Réunion du 21 octobre 2011 à 9h30
Projet de loi de finances pour 2012 — Après l'article 5, amendement 363

Valérie Pecresse, ministre du budget, des comptes publics et de la réforme de l'état, porte-parole du Gouvernement :

Je voudrais d'abord rendre un hommage au travail absolument remarquable qui a mené à la loi sur l'ouverture des jeux en ligne, il y a deux ans. Vous avez tenu, monsieur le député, un rôle décisif dans ces débats fructueux.

Je voudrais tirer un court bilan de votre action, car l'ouverture des jeux en ligne a été une formidable réussite.
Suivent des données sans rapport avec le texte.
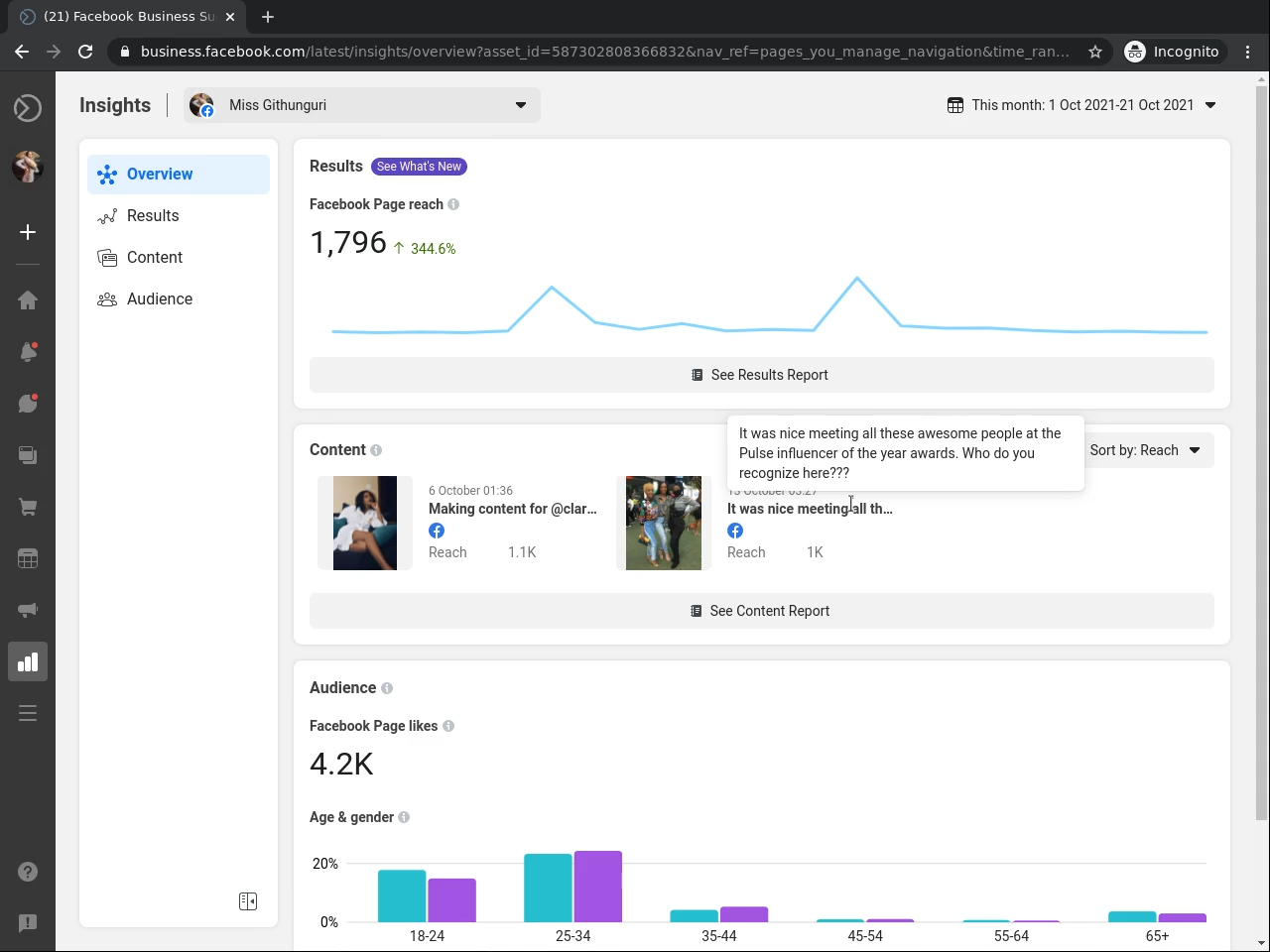The width and height of the screenshot is (1270, 952).
Task: Click the help question mark icon
Action: 28,872
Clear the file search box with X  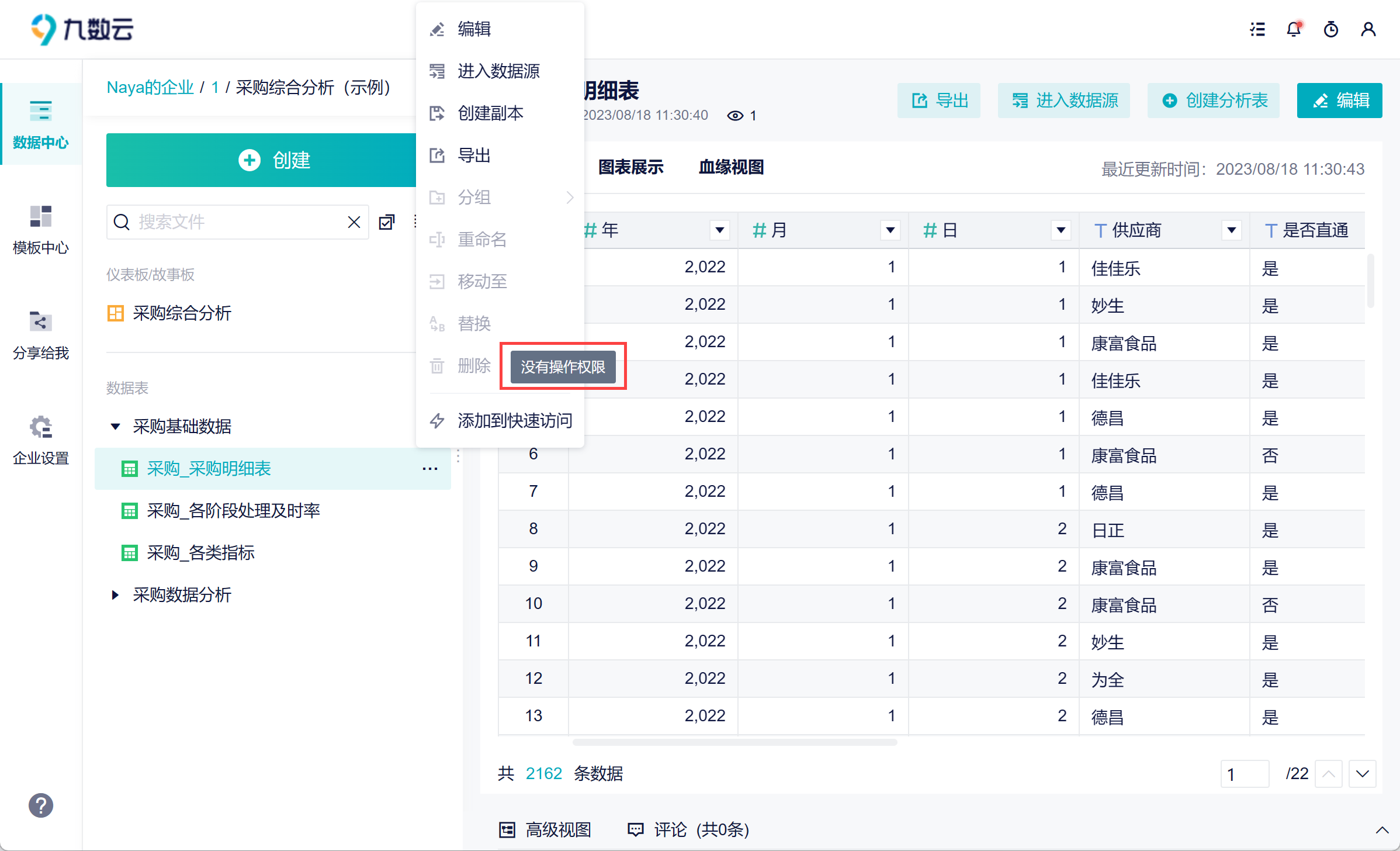354,222
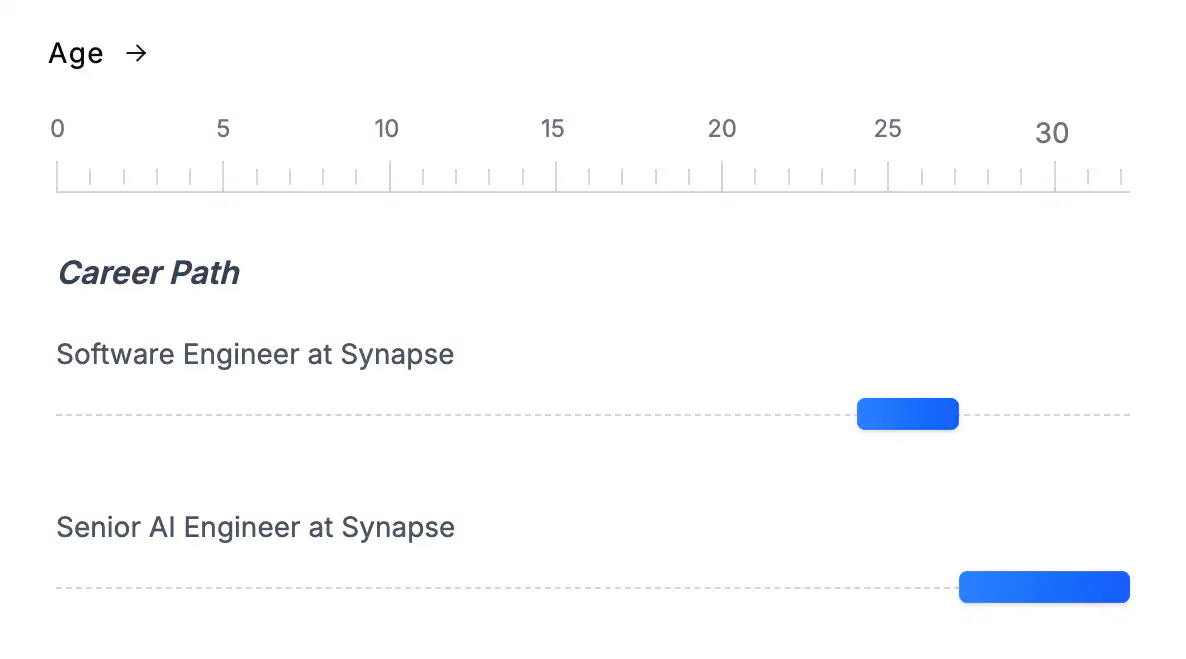This screenshot has width=1186, height=659.
Task: Click the Senior AI Engineer blue timeline bar
Action: click(1044, 587)
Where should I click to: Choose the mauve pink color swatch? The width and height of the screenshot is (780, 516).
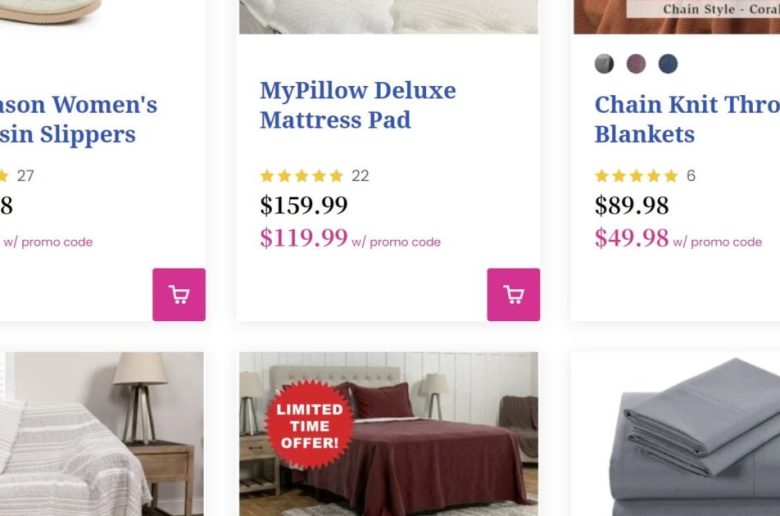pyautogui.click(x=636, y=64)
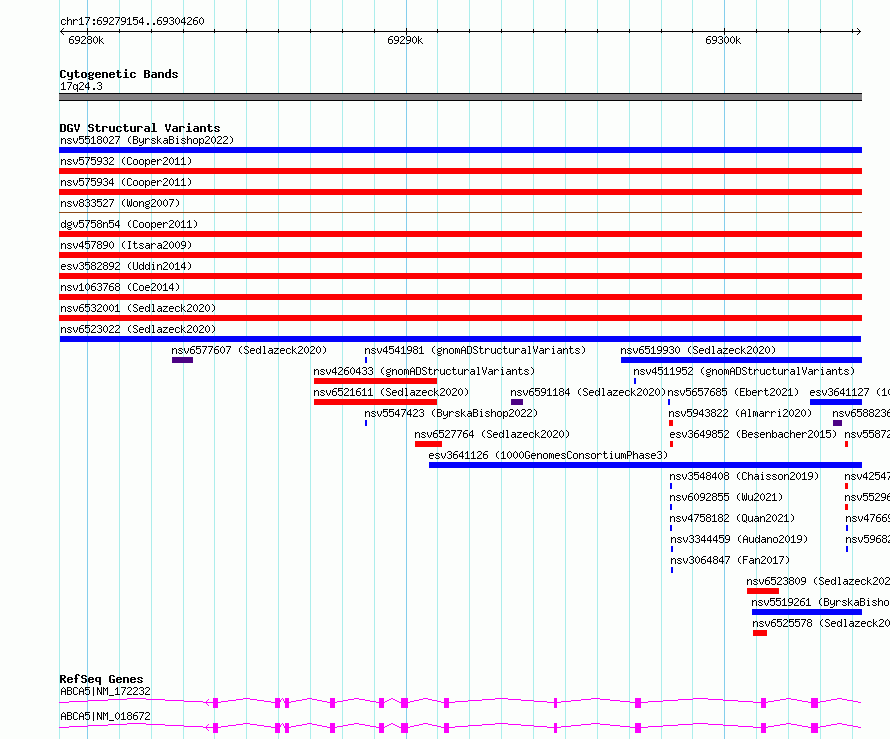
Task: Select the nsv575932 Cooper2011 red bar
Action: point(460,171)
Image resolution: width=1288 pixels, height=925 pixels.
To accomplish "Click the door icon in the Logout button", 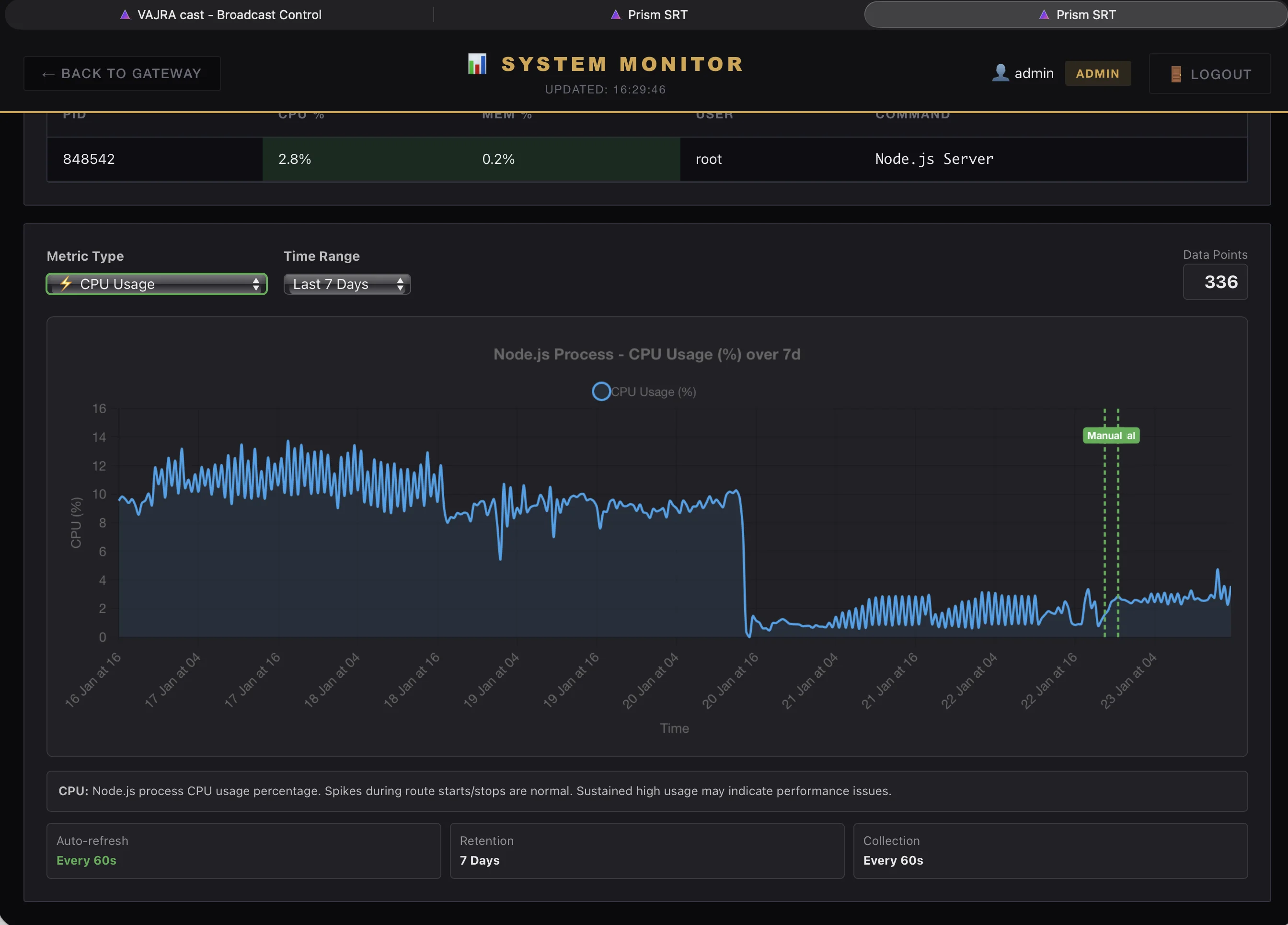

C'est un nouveau secteur économique légal qui s'est développé ; nous avons ainsi moralisé ce qui auparavant, vous le savez, était une jungle. Aujourd'hui, 11,8 milliards d'euros sont misés dans les jeux en ligne : voilà qui montre le dynamisme du marché légal des jeux. Le marché illégal a été très largement asséché, puisque plus de 80 % des joueurs jouent désormais sur des sites légaux, contre 30 % seulement avant la loi. C'est donc une oeuvre de moralisation, monsieur le député, que vous avez rendue possible.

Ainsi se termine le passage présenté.